A report published on Saturday by the Spanish Central Sports Committee (CSC) shows that Real Madrid and Football Club Barcelona spend more money on their respective squads than other 18 club in the BBVA Primera Liga put together.
With respect to Atletico Madrid, who won the Spanish league title two years ago and who are currently second in the league table, Real and Barca are habitually the two most powerful clubs in Spain destined to battle for the BBVA Primera Liga title every year.
The clubs still receive the majority of the money paid to Spain’ s clubs for television rights and that tips the balance of the league clearly in their favor.
The CSD report shows that for the current season, Real Madrid are able to spend a total of 431.1 million euros (around 460 million US dollars) on their squad, while Barca have a limit of 421.7 million euros.
That adds up to 852.8 million euros between the two, when the total spending for the 20 clubs in the Spanish top flight reaches 1,516,379 million euros, meaning that the remaining 18 clubs spend ‘just’ 720,196 million euros between them – 132 million euros less than the big two.
If the report shows anything, it is how well Atletico Madrid have done to compete with Madrid and Barca in recent seasons, given that the side coached by Diego Simeone has a salary limit of 159.6 million euros, just over a third of the amount their main rivals are able to pay.

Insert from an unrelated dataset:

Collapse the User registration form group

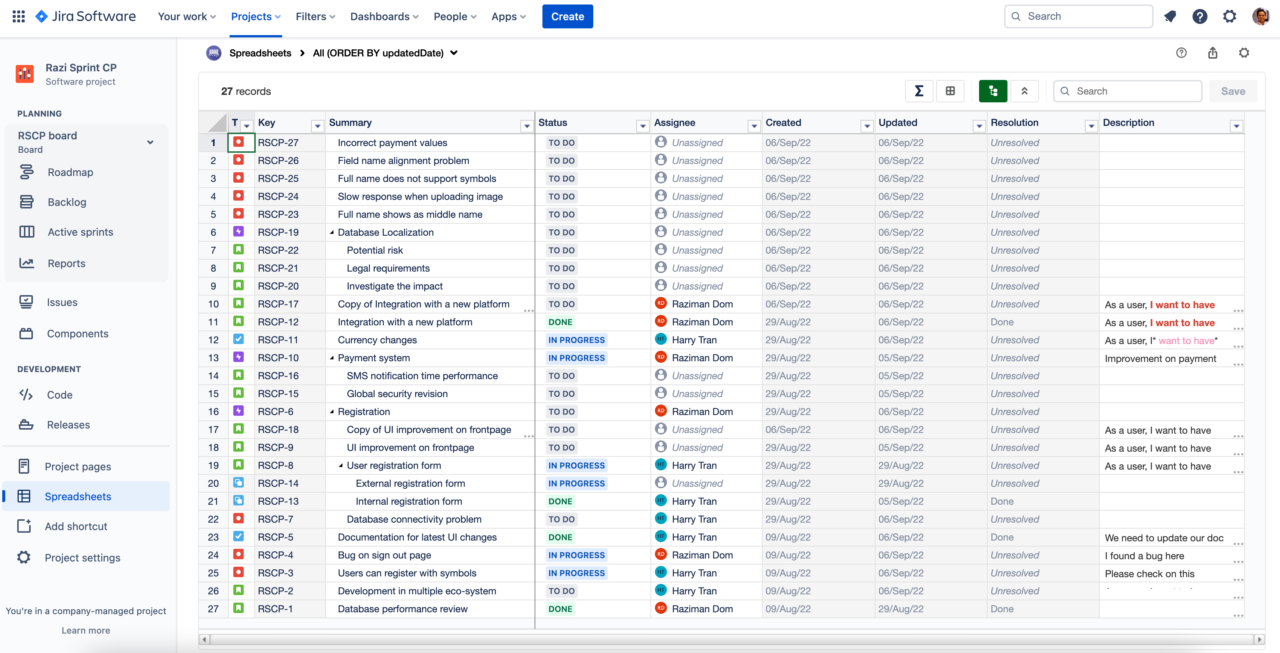[x=339, y=465]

However, if Atletico have problems competing with Madrid and Barca, the majority of the clubs in Spain have a virtually impossible task: Sporting Gijon have a total wage bill of 14.6 million euros around 3 percent of that Real Madrid is able to spend, while Deportivo la Coruna, who lost 8-0 at home to Barca during the week have a salary limit of 17.8 million euros, around 4 percent of Barcelona’s budget.
Meanwhile, Villarreal, who are currently in fourth place in the BBVA Primera Liga table, have a budget of 61.5 million euros and fifth place Athletic Club Bilbao can spend a total of 53.6 million on their squad, over 8 times less than the big-two, meaning that for the foreseeable future we are unlikely to see any major surprises in La Liga.